Los golpes, las amenazas, la manipulación. “Yo soy creyente, pero no puedo orar porque este hombre me tenía horas arrodillada diciendo padrenuestros, avemaría y glorias por ser tan prostituta y mala persona”, cuenta.
La violencia horada la subjetividad. “Siempre me decía, cuando me pegaba porque yo hacía algo mal, o mejor dicho, algo que no le parecía, que el hombre es un animal de costumbres. Fui un perrito adiestrado durante 20 años de mi vida, aprendí a comer lo que al otro le gusta, vestirme como al otro le gusta”, dice ahora.
Un día pudo salir, aunque desandar tantos años de terror sea otro camino. “Valoro lo que hizo fiscalía, lo que hizo la Secretaría de Género de Rosario y también del lugar donde estoy viviendo”, dice. Casa Amiga se llama la casa de amparo donde pasó ese primer tiempo. “Me gustaría que las mujeres que pasan lo mismo que yo sepan que es verdad que te ayudan y es verdad que se sale”, dice.
Lo primero que cuenta de su paso por la casa de amparo en Rosario podría parecer un detalle. “Vinieron a preguntarme qué quería comer, algo que en 23 años no me pasó nunca. Me acompañó una señora que se llama Mechi, que para mí fue un ángel de la guarda. Todas las personas, Sandra la directora de la casa, la gente que está donde me presenté a declarar la primera vez. Yo no tengo más que palabras de agradecimiento, son los que me ayudaron a salir de este infierno”, reconoce. Le agradeció también a Valeria, su psicóloga que la trata desde que llegó al lugar donde vive ahora. Mechi es Mercedes Simoncini, una trabajadora social hoy jubilada y también histórica militante feminista de la ciudad.
En la ciudad en la que vive ahora la “ayudaron mucho” cuando llegó. Vendía gorras. “Mi mamá tiene una máquina de coser así que hacía eso, pero no me iba tan bien. Conseguimos alquilar una casa, empecé a trabajar en un geriátrico, entré doblando ropa y lavando, terminé de auxiliar, levantando gente. Pero empezó la pandemia y perdí el trabajo. Me recibí de masajista terapéutica, pero no hay trabajo por la pandemia. En este momento estoy vendiendo alfajores por la calle”, relata cómo reconstruyó su vida. “Viste que no hay trabajo. Una cosa que también influye es la edad. Cuando me sale, limpio casas, cuido gente en forma particular y estoy estudiando mandatario del automotor, que si dios quiere este año me recibo. Siempre estoy tratando de buscar una salida. Un sueño”, dice a los 44 años.

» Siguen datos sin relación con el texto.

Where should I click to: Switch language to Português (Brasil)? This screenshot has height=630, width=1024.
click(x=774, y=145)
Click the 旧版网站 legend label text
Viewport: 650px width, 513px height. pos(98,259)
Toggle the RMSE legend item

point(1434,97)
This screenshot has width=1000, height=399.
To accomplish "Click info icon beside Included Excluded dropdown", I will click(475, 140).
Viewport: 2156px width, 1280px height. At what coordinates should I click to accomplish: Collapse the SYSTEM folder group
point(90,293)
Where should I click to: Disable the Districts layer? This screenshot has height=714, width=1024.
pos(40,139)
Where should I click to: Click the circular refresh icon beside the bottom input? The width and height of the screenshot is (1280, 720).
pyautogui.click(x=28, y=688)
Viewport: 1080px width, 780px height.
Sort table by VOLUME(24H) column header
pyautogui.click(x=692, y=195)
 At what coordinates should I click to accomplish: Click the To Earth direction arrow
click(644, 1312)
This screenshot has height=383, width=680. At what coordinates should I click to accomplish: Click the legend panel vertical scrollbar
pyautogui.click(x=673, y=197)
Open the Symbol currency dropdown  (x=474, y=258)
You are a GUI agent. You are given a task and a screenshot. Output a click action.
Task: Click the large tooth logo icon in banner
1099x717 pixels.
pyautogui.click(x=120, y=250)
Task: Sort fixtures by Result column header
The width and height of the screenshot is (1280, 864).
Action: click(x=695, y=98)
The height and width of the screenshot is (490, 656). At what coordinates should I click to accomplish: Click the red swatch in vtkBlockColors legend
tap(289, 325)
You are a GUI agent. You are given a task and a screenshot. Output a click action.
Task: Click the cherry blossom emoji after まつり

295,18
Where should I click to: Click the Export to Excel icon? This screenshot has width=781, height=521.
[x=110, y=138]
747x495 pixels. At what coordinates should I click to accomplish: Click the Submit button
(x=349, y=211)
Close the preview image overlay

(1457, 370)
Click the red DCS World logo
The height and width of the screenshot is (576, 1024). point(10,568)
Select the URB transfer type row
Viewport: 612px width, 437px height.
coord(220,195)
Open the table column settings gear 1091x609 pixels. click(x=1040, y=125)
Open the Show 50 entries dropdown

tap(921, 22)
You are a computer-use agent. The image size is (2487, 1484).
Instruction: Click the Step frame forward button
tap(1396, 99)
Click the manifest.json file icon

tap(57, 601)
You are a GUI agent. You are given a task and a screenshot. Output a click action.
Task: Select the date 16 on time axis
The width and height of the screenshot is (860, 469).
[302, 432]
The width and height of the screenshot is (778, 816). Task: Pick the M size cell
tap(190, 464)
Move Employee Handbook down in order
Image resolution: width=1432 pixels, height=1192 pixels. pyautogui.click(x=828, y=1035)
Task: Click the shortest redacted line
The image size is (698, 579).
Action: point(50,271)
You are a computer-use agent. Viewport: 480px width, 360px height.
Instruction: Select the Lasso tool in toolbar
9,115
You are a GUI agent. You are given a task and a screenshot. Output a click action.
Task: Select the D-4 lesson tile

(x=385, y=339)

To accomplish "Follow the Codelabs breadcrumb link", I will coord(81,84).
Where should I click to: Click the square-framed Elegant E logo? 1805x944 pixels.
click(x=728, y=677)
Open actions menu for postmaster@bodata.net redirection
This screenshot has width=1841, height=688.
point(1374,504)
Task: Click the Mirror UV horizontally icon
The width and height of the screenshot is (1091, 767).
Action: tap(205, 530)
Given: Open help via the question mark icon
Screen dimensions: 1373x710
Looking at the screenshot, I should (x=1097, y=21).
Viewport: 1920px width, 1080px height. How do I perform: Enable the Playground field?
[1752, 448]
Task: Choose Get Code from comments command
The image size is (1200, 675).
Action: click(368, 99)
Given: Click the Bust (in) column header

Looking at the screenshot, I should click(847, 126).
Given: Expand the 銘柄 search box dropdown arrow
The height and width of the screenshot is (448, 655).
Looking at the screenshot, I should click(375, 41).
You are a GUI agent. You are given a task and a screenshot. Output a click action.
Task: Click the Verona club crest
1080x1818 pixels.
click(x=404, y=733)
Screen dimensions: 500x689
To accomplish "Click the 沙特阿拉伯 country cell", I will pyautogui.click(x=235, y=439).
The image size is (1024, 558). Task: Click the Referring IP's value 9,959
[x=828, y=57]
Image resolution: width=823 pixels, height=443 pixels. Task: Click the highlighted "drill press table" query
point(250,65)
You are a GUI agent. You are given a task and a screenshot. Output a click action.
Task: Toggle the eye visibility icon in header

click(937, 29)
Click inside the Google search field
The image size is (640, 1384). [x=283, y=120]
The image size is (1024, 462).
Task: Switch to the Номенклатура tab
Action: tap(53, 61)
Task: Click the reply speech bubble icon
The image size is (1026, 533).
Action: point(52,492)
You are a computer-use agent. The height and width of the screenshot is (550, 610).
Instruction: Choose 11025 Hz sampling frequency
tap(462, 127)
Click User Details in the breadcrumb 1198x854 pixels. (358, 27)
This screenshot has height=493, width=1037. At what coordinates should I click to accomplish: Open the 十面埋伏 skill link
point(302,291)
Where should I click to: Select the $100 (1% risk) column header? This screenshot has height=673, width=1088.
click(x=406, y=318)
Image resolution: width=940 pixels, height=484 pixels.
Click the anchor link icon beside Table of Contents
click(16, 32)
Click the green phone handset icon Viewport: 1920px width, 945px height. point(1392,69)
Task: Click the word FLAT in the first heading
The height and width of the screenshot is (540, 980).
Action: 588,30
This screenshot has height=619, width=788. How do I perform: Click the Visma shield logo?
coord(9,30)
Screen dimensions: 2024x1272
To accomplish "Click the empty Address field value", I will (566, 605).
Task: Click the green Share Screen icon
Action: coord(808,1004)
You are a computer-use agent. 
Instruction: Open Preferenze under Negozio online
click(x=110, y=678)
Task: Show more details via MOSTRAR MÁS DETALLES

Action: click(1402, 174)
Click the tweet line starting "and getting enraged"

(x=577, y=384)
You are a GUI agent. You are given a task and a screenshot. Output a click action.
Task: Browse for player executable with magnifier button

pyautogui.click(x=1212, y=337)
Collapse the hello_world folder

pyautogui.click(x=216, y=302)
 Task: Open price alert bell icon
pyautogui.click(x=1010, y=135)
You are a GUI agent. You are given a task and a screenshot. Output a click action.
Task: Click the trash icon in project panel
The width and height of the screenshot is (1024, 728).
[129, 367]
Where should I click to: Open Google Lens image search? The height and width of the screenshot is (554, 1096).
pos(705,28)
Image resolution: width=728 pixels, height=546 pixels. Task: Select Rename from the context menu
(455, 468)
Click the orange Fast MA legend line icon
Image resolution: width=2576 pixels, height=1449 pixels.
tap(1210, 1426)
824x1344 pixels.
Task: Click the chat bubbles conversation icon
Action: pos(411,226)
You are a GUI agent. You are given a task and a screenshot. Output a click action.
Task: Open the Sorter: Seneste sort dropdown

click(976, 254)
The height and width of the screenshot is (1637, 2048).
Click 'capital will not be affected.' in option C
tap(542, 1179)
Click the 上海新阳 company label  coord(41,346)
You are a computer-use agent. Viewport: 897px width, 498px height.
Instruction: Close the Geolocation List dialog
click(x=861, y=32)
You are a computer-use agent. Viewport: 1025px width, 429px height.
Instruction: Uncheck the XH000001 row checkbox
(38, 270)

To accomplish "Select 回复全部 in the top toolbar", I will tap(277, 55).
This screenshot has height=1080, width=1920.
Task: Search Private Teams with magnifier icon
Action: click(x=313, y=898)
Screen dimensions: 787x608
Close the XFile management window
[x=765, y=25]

Mientras cuenta esto, María Eugenia se prepara para volver a la ciudad, adonde el Comité Feminista ante la Emergencia Sanitaria la acompañará, y la fiscal Luciana Vallarella ya tiene todo preparado para el juicio que empieza mañana, a las 14, en el Centro de Justicia Penal.
“Hace dos años y pico que estoy esperando el juicio, espero que la condena sean los 18 años que me prometieron”, implora. “Tendría menos miedo si él permaneciera preso. Los 23 años no me los paga nadie. Por el daño que nos hizo como familia, mi hijo creció y no pude estar con él. Se murió mi papá y no llegué a abrazarlo. Son dolores que no te paga nadie. El último abrazo con mi viejo no me los devuelve nadie”, expresa. Explica cuál es su principal expectativa con el juicio que inicia mañana: “Necesito que la verdad se sepa, que se termine todo esto de una vez por todas y que se haga justicia”.